**TASK ITEM**. Below are the records; work out how many lines among them contain "screenshot", and write nothing besides that number.

[Saved data entries]
↓

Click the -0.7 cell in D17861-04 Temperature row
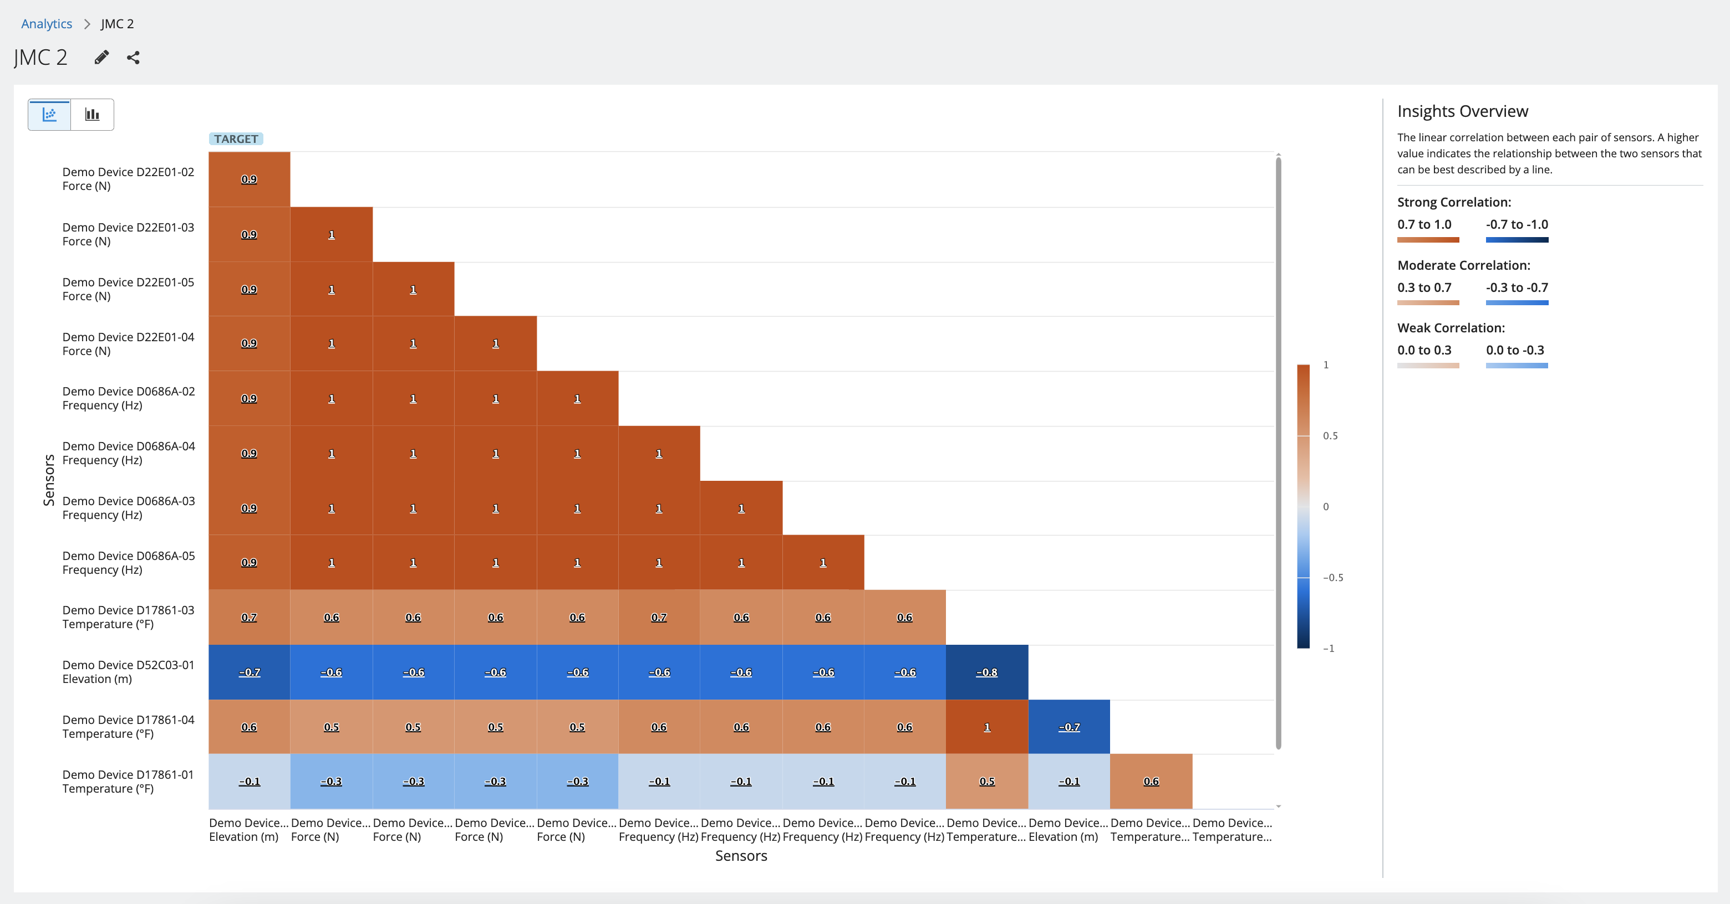Viewport: 1730px width, 904px height. click(1068, 727)
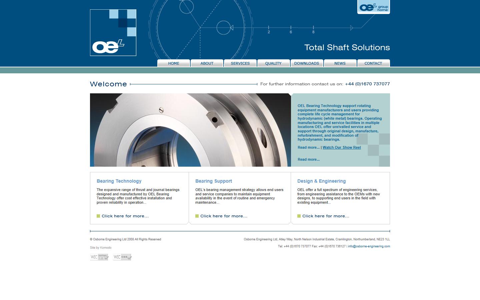Open the HOME navigation tab

click(x=173, y=63)
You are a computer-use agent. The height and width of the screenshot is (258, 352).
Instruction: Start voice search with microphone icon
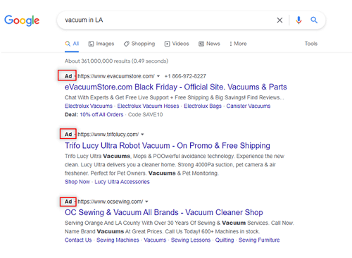[298, 20]
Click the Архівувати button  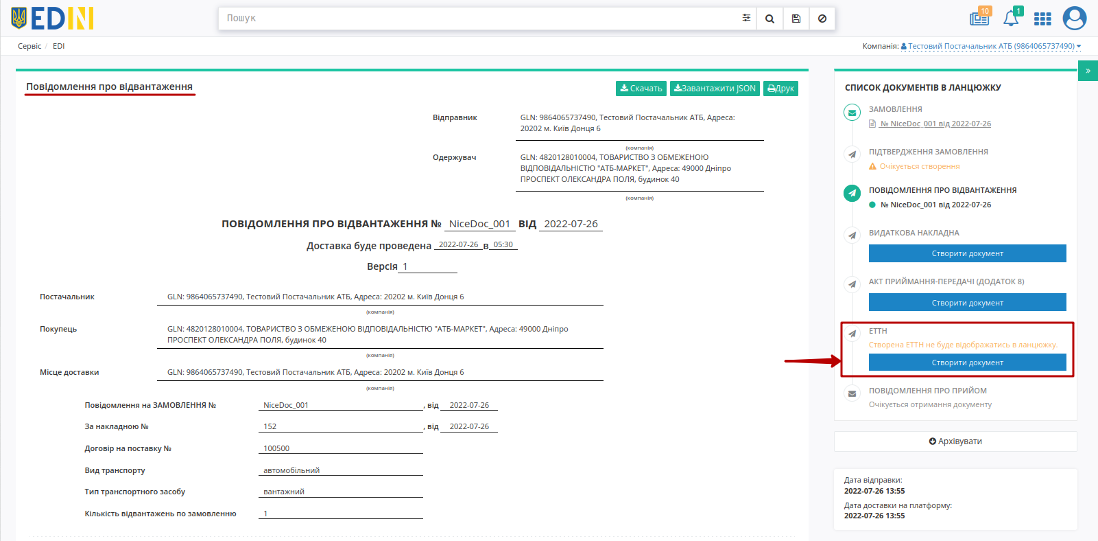955,441
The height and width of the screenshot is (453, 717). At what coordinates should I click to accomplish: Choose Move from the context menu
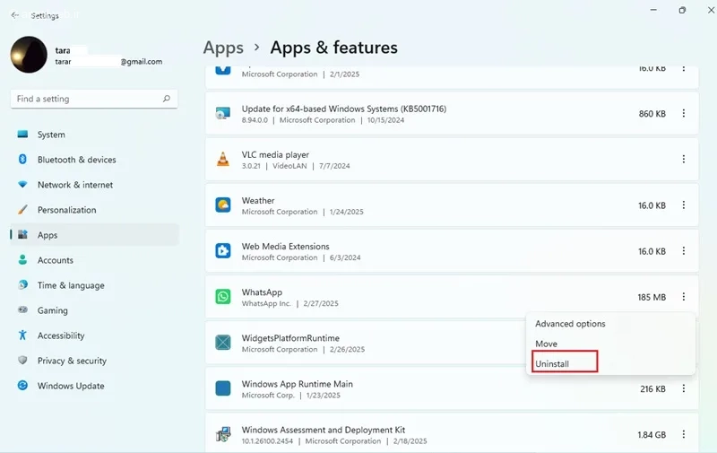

↑

**RESULT BELOW**. 2